Being Family to One Another!


“While he was still speaking to the people, behold, his mother and his brothers stood outside, asking to speak to him. But he replied to the man who told him, ‘Who is my mother, and who are my brothers?” And stretching out his hand toward his disciples, he said, “Here are my mother and my brothers! For whoever does the will of my Father in heaven is my brother and sister and mother.” Matthew 12:46-48


        Yesterday Larry Purcell, Catholic Worker from Redwood City,  and I had lunch. Larry’s ministry is amazing-feeding hundreds, providing money for housing, and in essence serving thousands. Larry reflected that after 40 years plus in ministry if he had really accomplished anything.

    And he reflected my feelings, as well.

    I felt God’s call to ministry at the age of  twelve.The “strange warmness of the heart” I remember so well, and the spark it put into my life has flamed. From that time forward my life has been driven. A supervising pastor once told me: “When it becomes a job, your life will be easier, and you will simply be more normal in your work.” Well I have never been “normal” in my work or anything else.

    One aspect of this call that became clear early on  was that marriage, and being tied to one relationship was not in the picture, but a single life giving myself to the many.  Many people do not understand, and when questioned frankly I have not handled it appropriately. And I grieve over people I have hurt in those answers. How do you explain to some one that you feel God has called you to living a single life?

    On this journey my biological family has died or have been alienated by my faith experience, my sexual identity journey, or my way of ministry. And that has been a blessing in that it has forced us to find family outside of blood lines.

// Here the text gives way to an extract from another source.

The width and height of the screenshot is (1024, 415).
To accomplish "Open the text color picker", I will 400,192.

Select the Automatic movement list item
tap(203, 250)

    Andre Maurois wrote: “Without a family, man, alone in the world, trembles with the cold.”

    In my journey we have found “my brothers and sisters” to be with the homeless, youth, and others of all ages, and racial, economic, and sexual orientation backgrounds.

    In the Benedictine Liturgy of the Hours there is one line in a prayer that speaks to the needs of so many: “For those whose martyrdom is the slow death of loneliness and despair; may they rest secure in your love.”

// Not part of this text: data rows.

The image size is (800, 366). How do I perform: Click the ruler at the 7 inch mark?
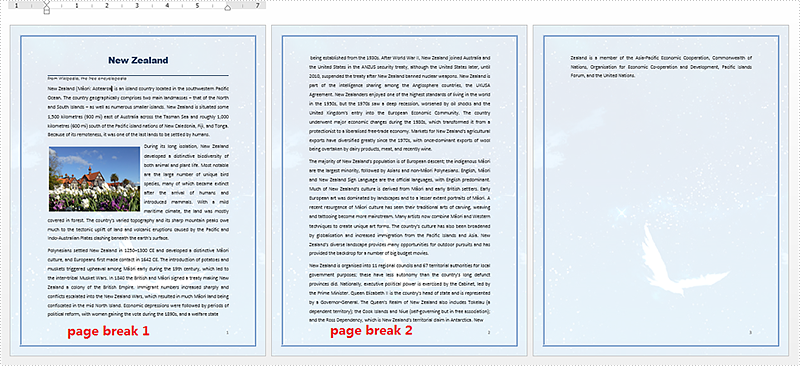point(258,6)
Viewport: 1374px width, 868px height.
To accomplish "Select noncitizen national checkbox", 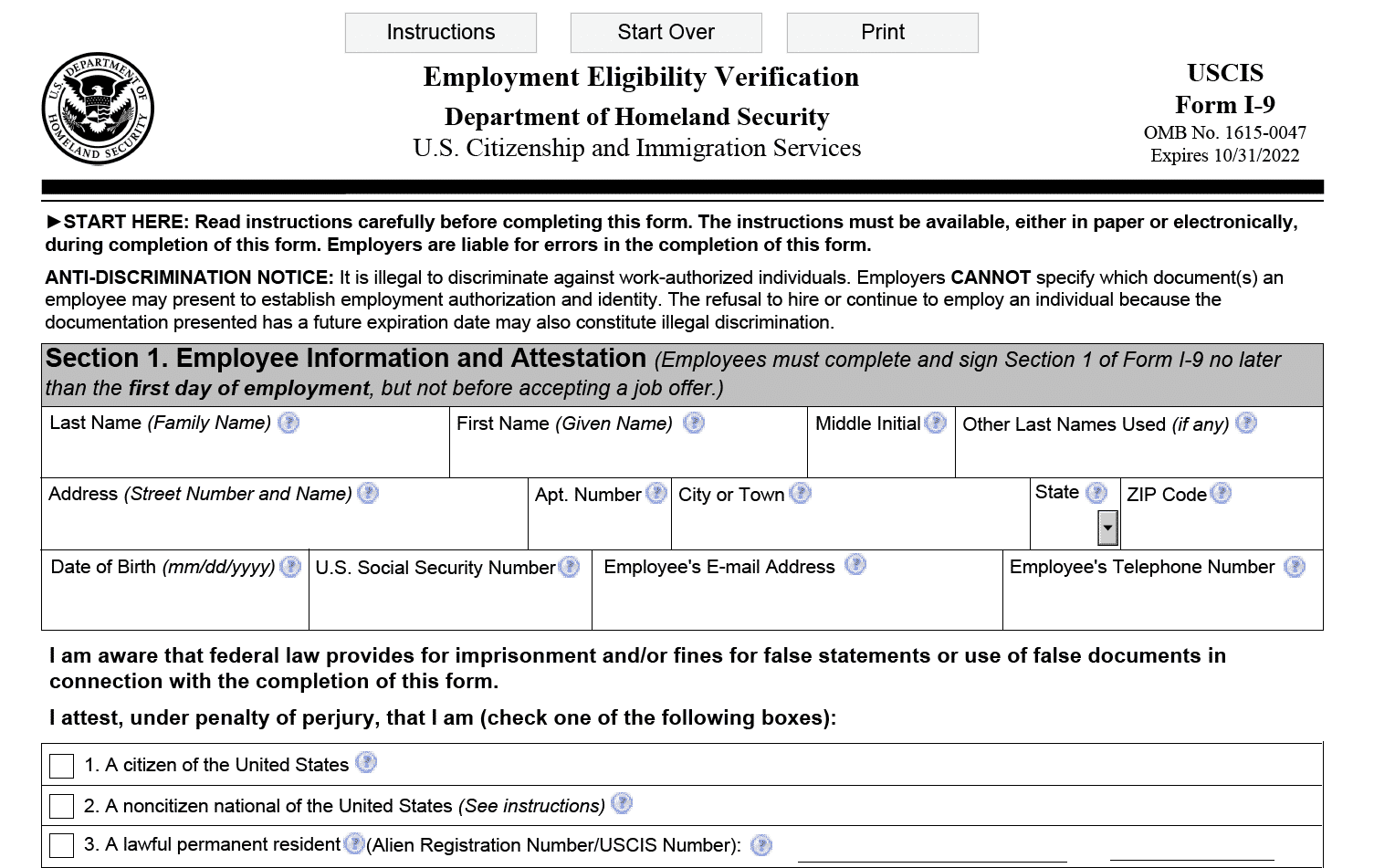I will pos(62,806).
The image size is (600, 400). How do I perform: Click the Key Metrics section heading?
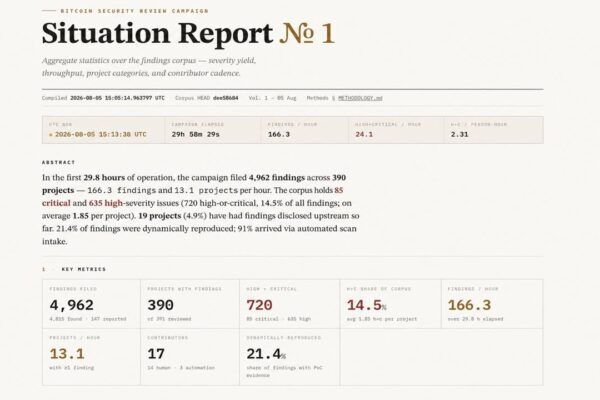tap(84, 269)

    Millions journey that “slow death of loneliness and despair.” Larry’s ministry, our ministry has been to bring people comfort in the   “slow death of loneliness and despair,” bringing them into the family of all.

    Life is messy. Beautiful prayers and peaceful words are often not a part of the mess. It means living in the reality that life is messy, and it’s messier together. But it’s also better together.

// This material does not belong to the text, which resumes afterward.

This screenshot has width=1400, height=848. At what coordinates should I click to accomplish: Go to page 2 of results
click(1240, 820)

    The Velveteen Rabbit in our picture above describes the results of living in he messiness of life:

“He said; ” You become. It takes a long time. That’s why it doesn’t happen often to people who break easily or have sharp edges, or who have to be carefully kept. “Generally by the time you are Real, most of your hair has been loved off, and your eyes drop out and you get loose in the joins and very shabby. But these things’ don’t matter at all, because once you are Real you can’t be ugly except to people who don’t understand.

    I have a painting of myself at 20,  and  boy I was hellar good looking–but now I am tattered, “my haired loved off”, and “loose in the joints and very shabby,”  as Larry told me in so many words the other day when he said, “you look  old”, and he too needs to look in the mirror as well, for we are becoming Real, and we invite all to join us on this journey for in becoming tattered, the world becomes a better place for others and we “work out our salvation.”   Deo Gratias! Thanks be to God! Amen! Amen!ff


Fr. River Damien Sims, Sfw, D.Min., D.S.T.